The great tits have developed a much higher-pitched song in order to be heard over the traffic

Not that everything was left to nature. In Hertfordshire, Macdonald met Tony Sangwine who in the 1980s led one of the biggest planting jobs of the 20th century: landscaping the M25’s northern stretch. Sangwine — winningly referred to by Macdonald as ‘the Capability Brown of the orbital road’ —described how carefully he’d arranged more than two million trees and shrubs that most of us notice only subliminally, if we notice them at all. (Anyone who watched the programme, mind you, will definitely notice how beautiful they are from now on.)

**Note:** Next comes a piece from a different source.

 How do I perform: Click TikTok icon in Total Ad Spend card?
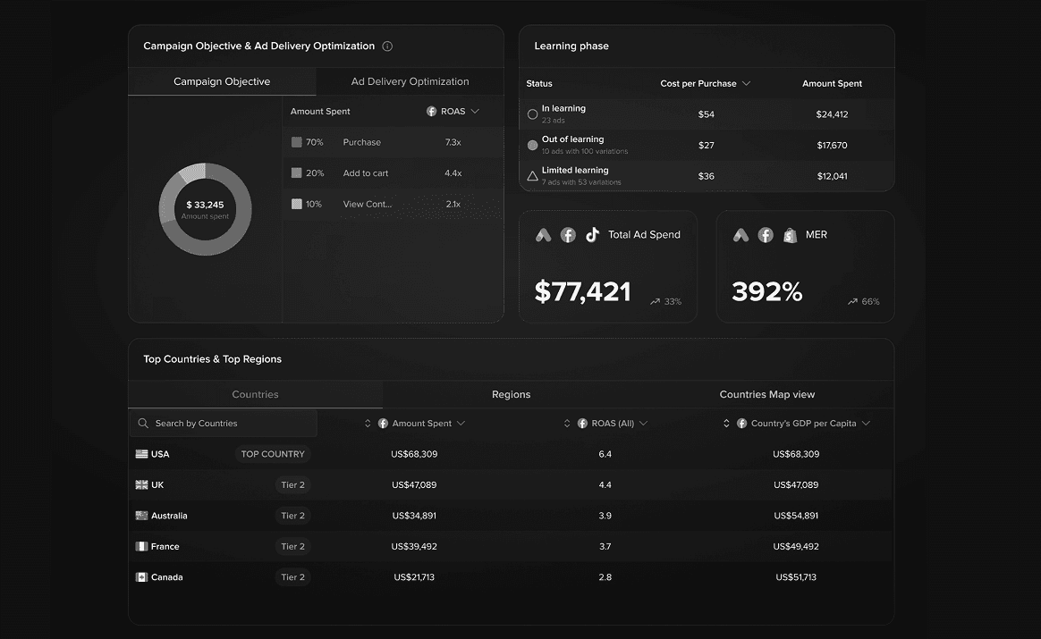(x=592, y=235)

Through all of this — and much more — Macdonald proved a complete TV natural: unfailingly good company and somehow managing to be both heartfelt and relaxed at the same time, whether she was deftly summarising the ideas of J.G. Ballard, reminding us that English rural life has never been as tranquil as townies like to think, or explaining how mosses are central to all life on earth. She also tossed in any number of memorable asides. Who knew that in Baltic mythology fungi were seen as the fingers of the god of the dead? Or that there was such a thing as Baltic mythology? Or that Charles Darwin’s daughter Henrietta systematically collected and burned stinkhorn mushrooms (accurate Latin name: Phallus impudicus) so as ‘to protect the morals of the maids’.

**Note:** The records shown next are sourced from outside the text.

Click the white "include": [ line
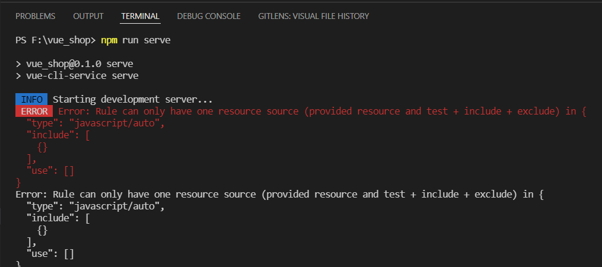This screenshot has width=602, height=267. 58,218
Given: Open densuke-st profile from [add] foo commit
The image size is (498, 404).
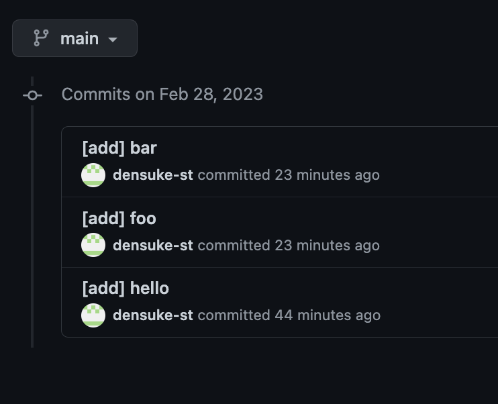Looking at the screenshot, I should click(x=153, y=245).
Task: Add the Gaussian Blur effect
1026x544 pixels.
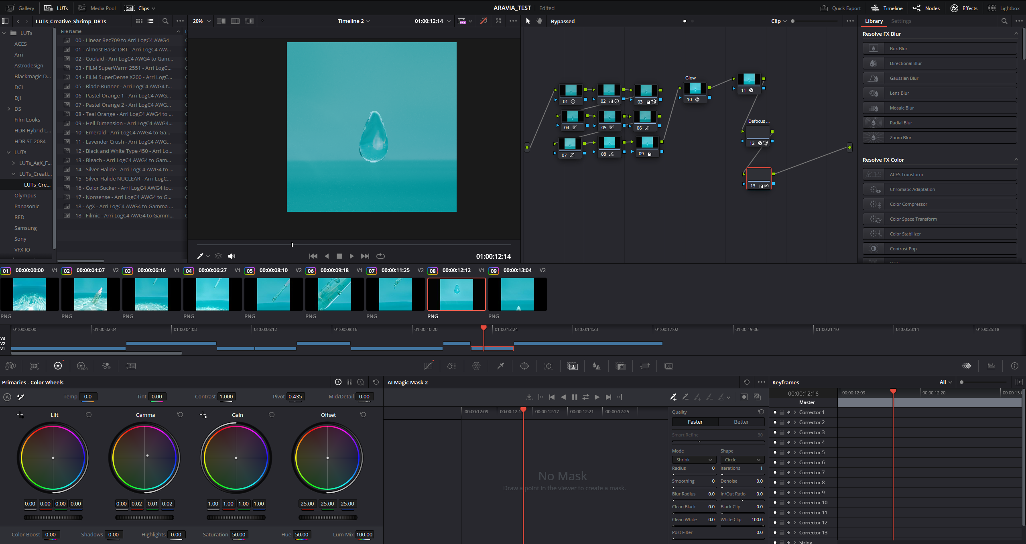Action: point(940,78)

John Updike, possibly the greatest novelist ever to appear in The Simpsons, used to say that the purpose of life was ‘to pay attention’. By paying it so assiduously here, Macdonald inspired us to do the same — and even to look at the world with new eyes.

According to its creator John Logan, although Penny Dreadful: City of Angels (Wednesday) is set in 1938 Los Angeles, ‘it’s about 2020’. To be honest, I think we might have guessed that anyway. The first episode began with a portentous voice-over foretelling a time when all sorts of dreadful things would happen. ‘On that day,’ it went on, ‘a leader will arise and set all the kingdoms to war and all the races one against the other’ — a prophecy that couldn’t have made its point any clearer if a photo of Donald Trump had appeared on the screen.

From there, such firm rib-nudging never let up for long. When not bulldozing a Mexican neighbourhood to make room for a new highway, one city father found time to praise ‘a fellow who understands the judicious exercise of power’ by the name of Adolf Hitler. Meanwhile, a swastika-waving member of the German American Bund was urging his onlookers to put ‘America first’.

Despite its title, the series isn’t a sequel to Logan’s original Penny Dreadful, which mashed up more or less every Victorian gothic character from Dracula to Mr Hyde by way of Dorian Gray. Instead, it’s described — again somewhat portentously — as a ‘spiritual descendant’. In practice, this means that the supernatural is still at work, as an evil Mexican goddess seeks to capture the souls of all mankind (with particular reference to LA’s civic leaders and cops).

So far, she seems to be doing rather well — but at some cost to the programme. Much of the straightforward naturalistic stuff, especially a Mexican detective and his Jewish partner investigating a murder, is undeniably good. Nevertheless, you can’t help feeling it would be better still without its embarrassingly solemn and self-important overlay.